## Supplied data
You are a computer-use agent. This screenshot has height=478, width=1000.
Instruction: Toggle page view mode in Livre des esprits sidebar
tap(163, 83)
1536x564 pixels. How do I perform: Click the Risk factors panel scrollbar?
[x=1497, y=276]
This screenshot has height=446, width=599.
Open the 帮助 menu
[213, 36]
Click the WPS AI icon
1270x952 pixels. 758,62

...

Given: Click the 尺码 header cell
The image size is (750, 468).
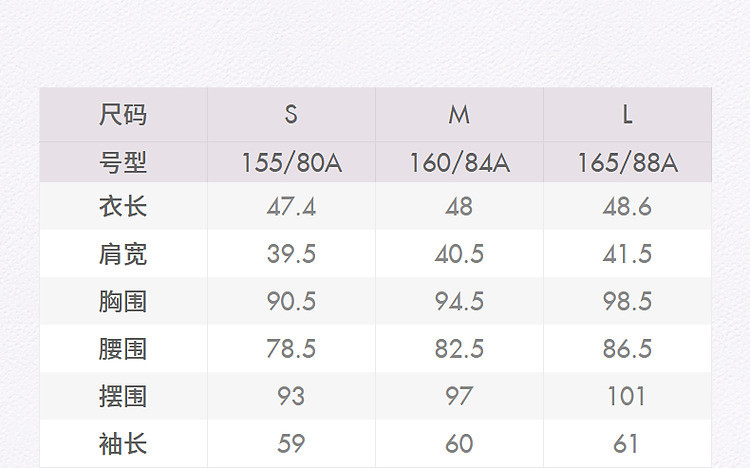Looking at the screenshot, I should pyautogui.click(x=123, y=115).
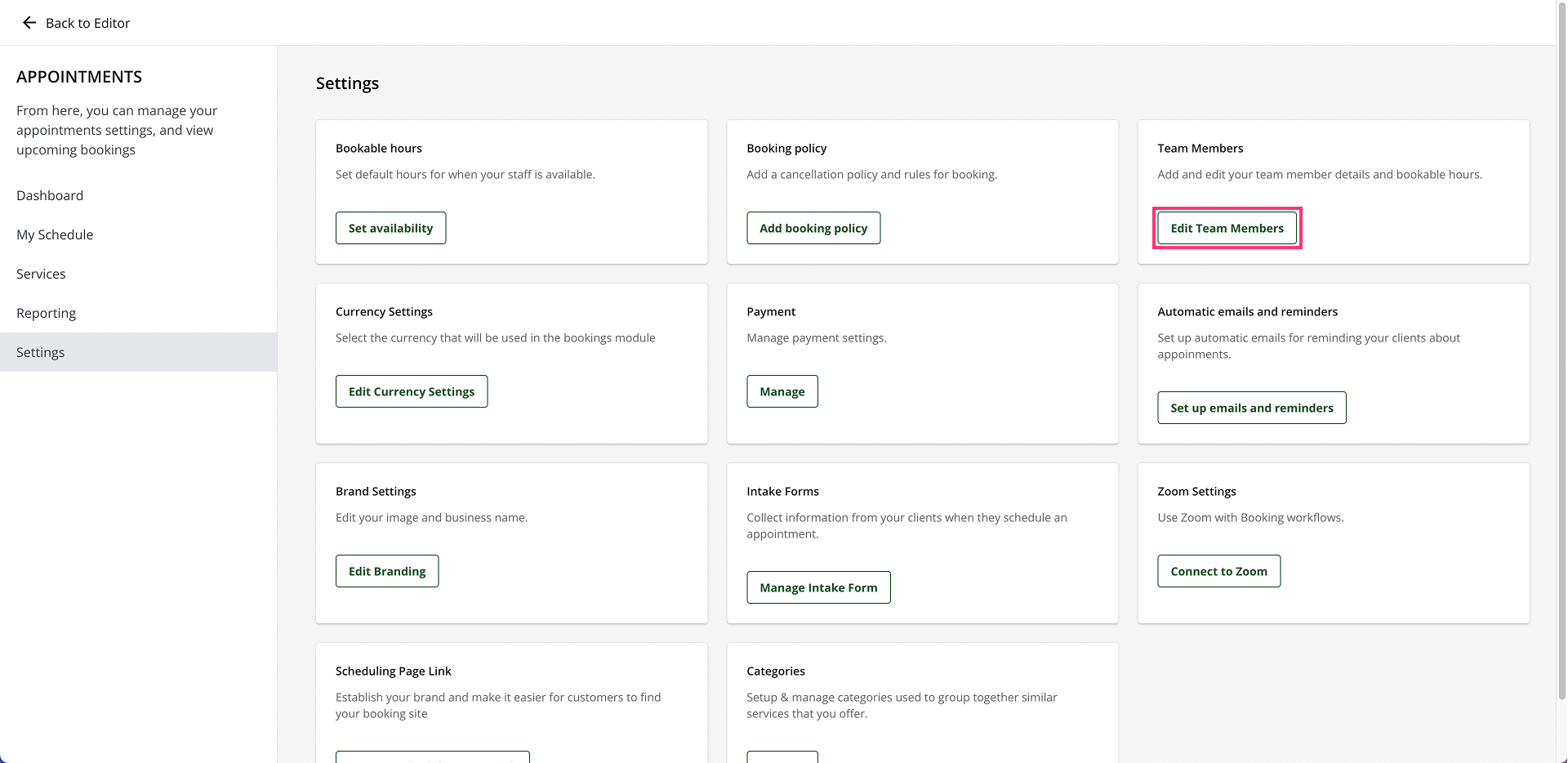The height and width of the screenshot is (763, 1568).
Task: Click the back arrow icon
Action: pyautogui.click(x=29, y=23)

## Work task
Your answer must be every line from the listing above that holds the string "This".

## Task output
You are a computer-use agent. This screenshot has height=478, width=1000.
This screenshot has height=446, width=599.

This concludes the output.